*Reading passage*.
"""

Proxamie

Proxamie is a web application my team and I developed for the Meteor Hackathon 2021. It doubles as a hangouts scheduler and contact tracer (in that it will track the people a user met up with in the past two weeks upon scheduling a hangout).

The inspiration for this came from the fact that the COVID pandemic has increased social isolation among the general population. People no longer are able to spontaneously hang out as they once were (for example, students meeting up during breaks or after class). Since many people, especially students like us, conduct their daily lives from home, we felt that there is a greater need for a new way to (safely) schedule events during COVID. For example, in the event that a hangout is scheduled with more than 10 people, our application will issue a notice the user is breaking CDC guidelines.

Our overall mission was to help friends meet up together like they once were able to, returning to a sense of normalcy while also abiding by COVID-safety measures.

"""

*Work task 1*. Condense the paragraph of the Proxamie description that begins "The inspiration for this came" into a bulleted list that keeps its main facts.
*Work task 2*. Continue the Proxamie description, picking up after its final sentence.
None of the records is needed for this work.

*Dataset*.

"""

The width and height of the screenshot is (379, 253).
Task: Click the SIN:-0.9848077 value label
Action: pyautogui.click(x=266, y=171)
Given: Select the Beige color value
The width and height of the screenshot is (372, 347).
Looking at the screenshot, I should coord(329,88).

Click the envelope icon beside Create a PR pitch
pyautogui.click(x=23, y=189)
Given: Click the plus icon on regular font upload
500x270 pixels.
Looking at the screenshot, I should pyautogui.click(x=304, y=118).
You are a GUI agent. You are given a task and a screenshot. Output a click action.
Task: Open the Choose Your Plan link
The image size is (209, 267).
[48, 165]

"""
"""

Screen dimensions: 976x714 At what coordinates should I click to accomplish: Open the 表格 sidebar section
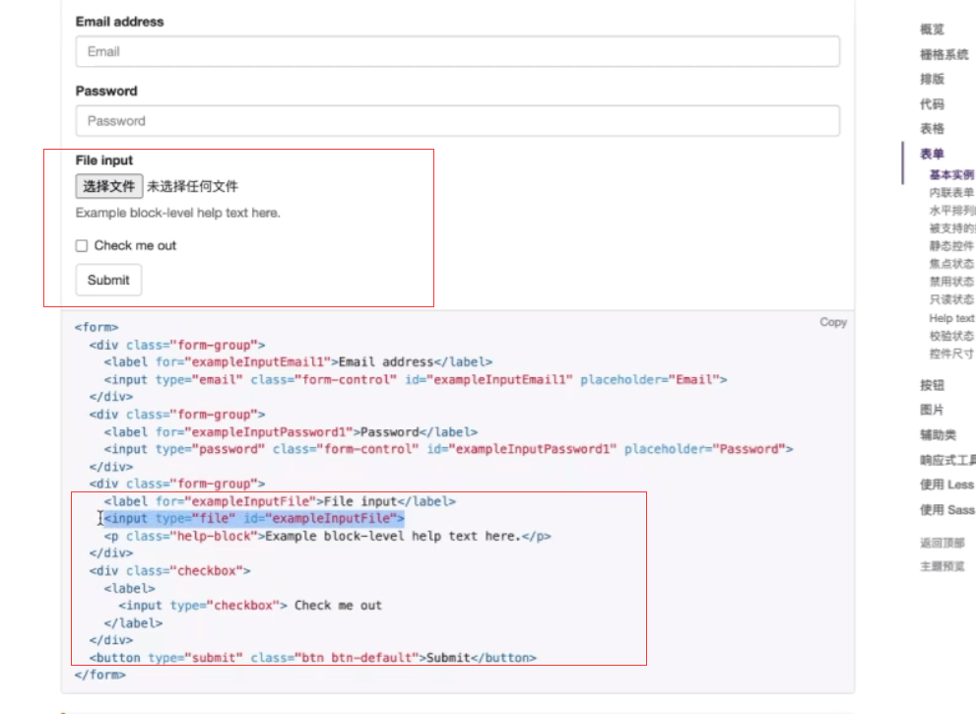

"""
"""

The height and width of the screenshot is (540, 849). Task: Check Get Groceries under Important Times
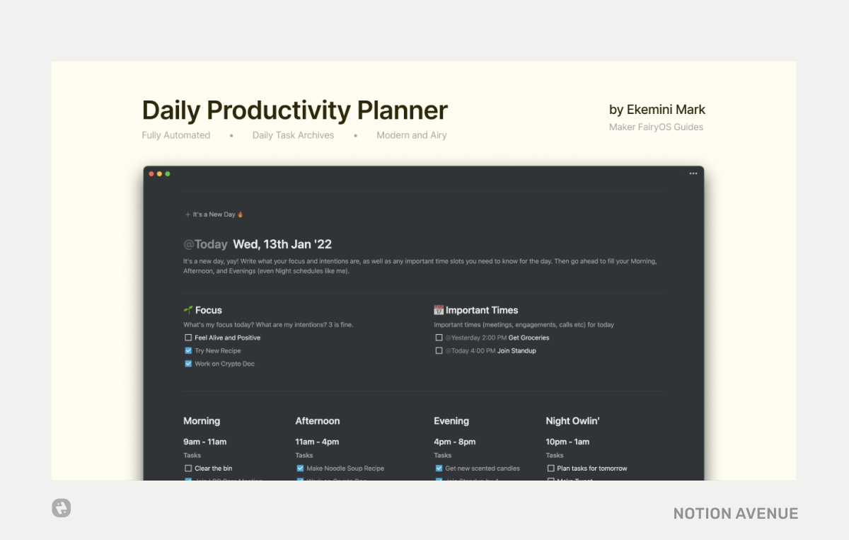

"""

*Answer section 1*.
- The COVID pandemic has increased social isolation among the general population.
- People can no longer hang out spontaneously as they once did, for example students meeting up during breaks or after class.
- Many people, especially students like the team, conduct their daily lives from home, so the team felt a greater need for a new way to safely schedule events during COVID.
- If a hangout is scheduled with more than 10 people, the application issues a notice that the user is breaking CDC guidelines.

*Answer section 2*.
My Contributions

My contibutions to this was with both the front and back-end as well as deployment. I primarily worked on the landing page and layouts of the Profile page, the Group page, and the navigation through the site. I also implemented the Profile Calendar, Group Availability Calendar, and the Add/Edit Interest Collection and pages. I worked closely with Alyssia and Abdullah to create helper functions to reformat the data they fetched from the collections and display it on the client-side. This is how I was able to display the interests, profile & group name, group members, and the calendar gradient colored based on how many people would be available on a certain date.

Difficulties

Other than the 5-day time limit turning out to be way too short for us to implement everything we wanted to, we did run into various technical difficulties. A funny little bug we had for about a day was a child modal refusing to close. Maybe it was because we were running on very little sleep, but we could not figure out how to pass props from a child to parent when we were already passing it from parent to child (hint: you can’t). Obviously, the answer was to pass a function from the parent to child, which the latter calls to change the parent’s state of the modal. We eventually solved that once Dylan and I caught up on our sleep. Many of our difficulties could have been solved that way instead of spending a few hours (an exaggeration, but you get the gist) trying to debug the code and test alternative solutions.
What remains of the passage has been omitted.